The authors point out that Alzheimer’s disease is the most widespread form of dementia. It is estimated that more than 150 million people could be affected by 2050. The disease is multifactorial but has a strong genetic component. Today, there is no cure, the drugs available aiming mainly to slow cognitive decline and reduce certain behavioral disorders.
By better characterizing risk factors, it becomes possible to prevent modifiable factors and to target genetic factors.
Target, through new therapies, the molecular pathways involved in the disease.
The study: the international team therefore focused on these genetic factors and is conducting here a genome-wide association study (GWAS: Genome Wide Association Study) in a large sample of Alzheimer’s patients. This type of study makes it possible to analyze the entire genome of tens of thousands or hundreds of thousands of individuals, healthy or sick, and to identify the genetic risk factors associated with specific aspects of the disease.
- 75 regions or “loci” of the genome have been identified as associated with Alzheimer’s disease, 42 of which had never been implicated in the disease before;
- these regions were then characterized by the researchers, in order to better understand their clinical and biological implications, and therefore the cellular mechanisms and pathological processes involved.
Several pathological brain phenomena are here confirmed with the identification of these loci:
- the accumulation of amyloid-beta peptides already well documented in the disease;
- and modification of the Tau protein, whose aggregates in neurons are equally characteristic of the disease;
- some of the identified genomic regions appear to be involved in the production of amyloid peptides and in the function of the Tau protein;
- dysfunction of innate immunity and the action of microglia (immune cells present in the CNS which play a role in the elimination of waste and toxic substances);
- the involvement in the disease of a signaling pathway dependent on tumor necrosis factor alpha (TNF-alpha), a cytokine involved in the maintenance of immune system homeostasis.

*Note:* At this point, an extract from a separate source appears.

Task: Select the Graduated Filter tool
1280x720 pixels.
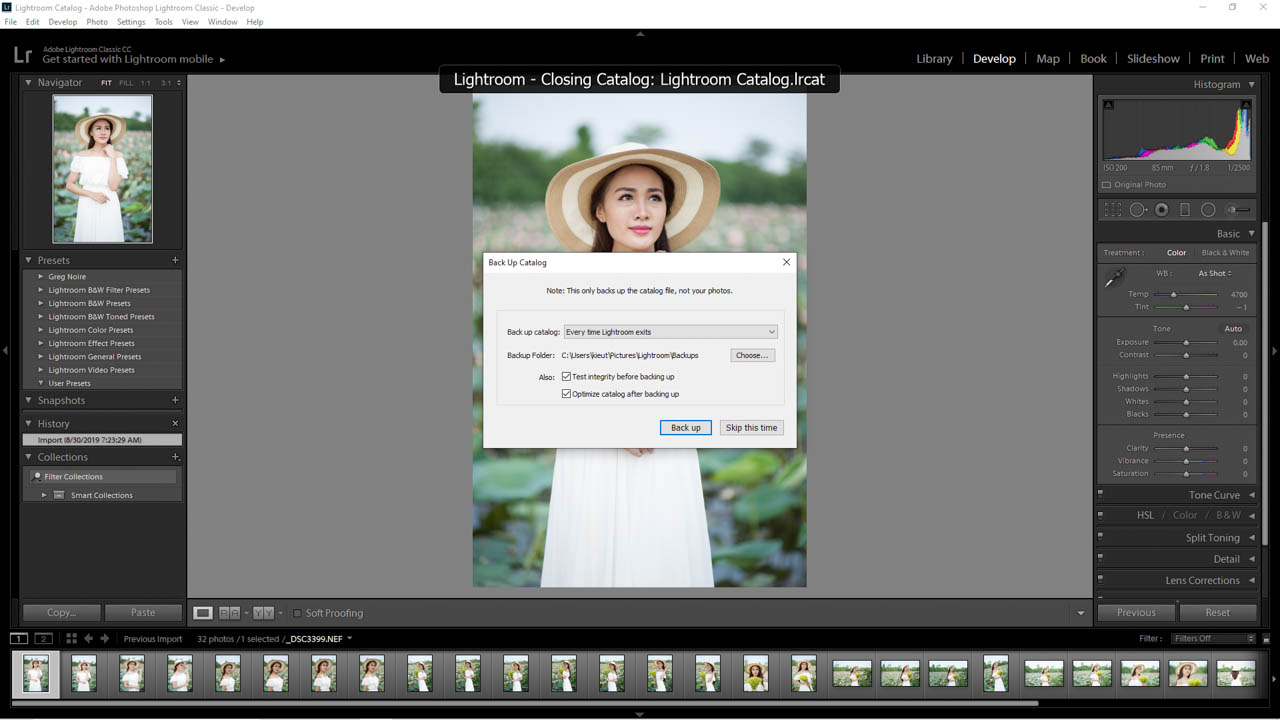Action: point(1185,209)
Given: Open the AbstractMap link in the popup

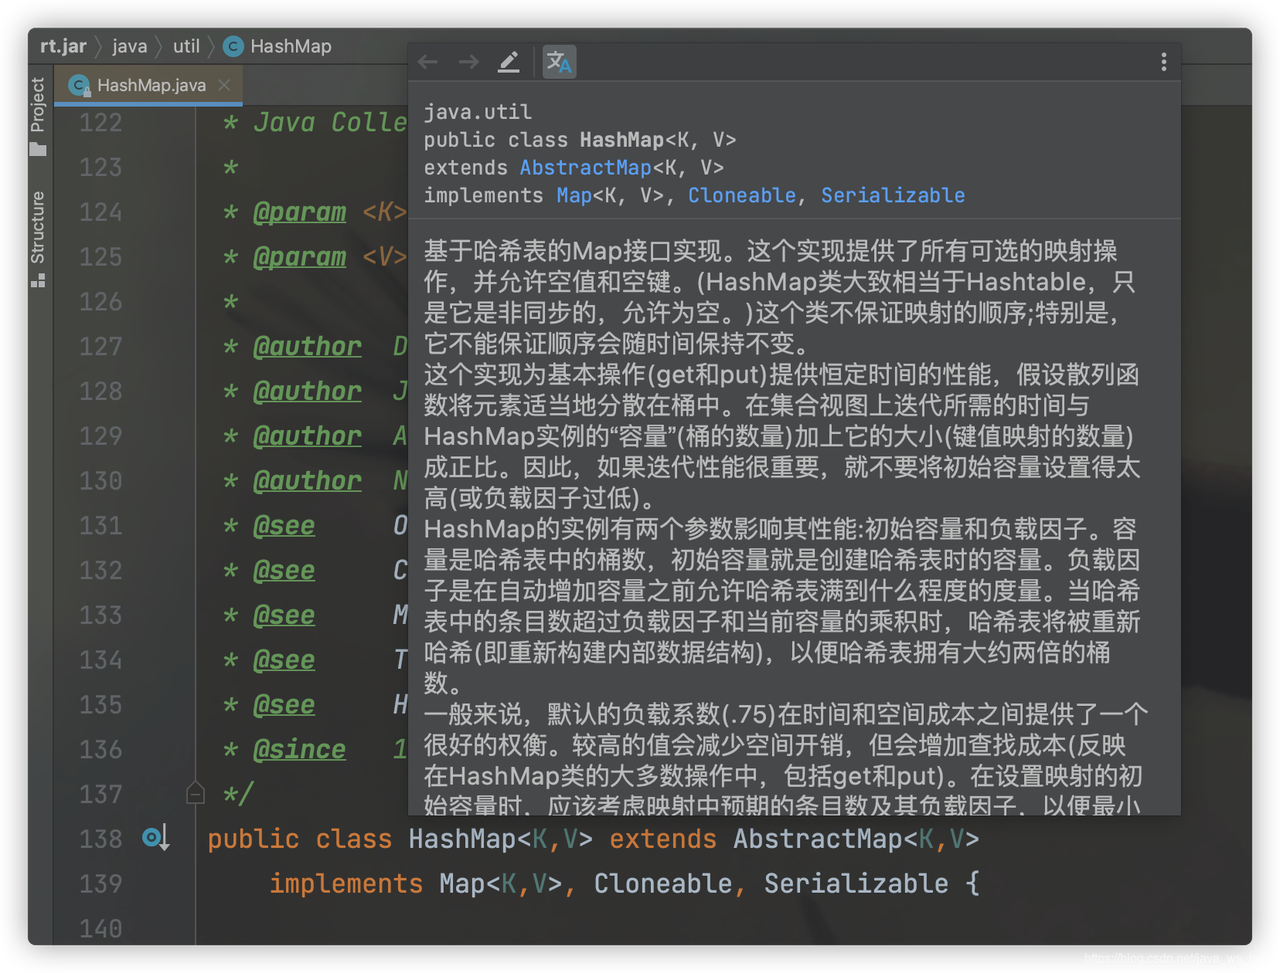Looking at the screenshot, I should coord(585,167).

These findings provide a better overview of different disease processes involved in the disease and open new therapeutic avenues, such as the targeting of the amyloid precursor protein, the protection of microglia or even the targeting of TNF-alpha.
Towards a predictive biological signature of the disease? Based on these biological data, the researchers developed a genetic risk score model that will help identify people at high risk of developing Alzheimer’s disease.
The team now plans to replicate these findings on a larger sample, also including participants from diverse ethnic backgrounds.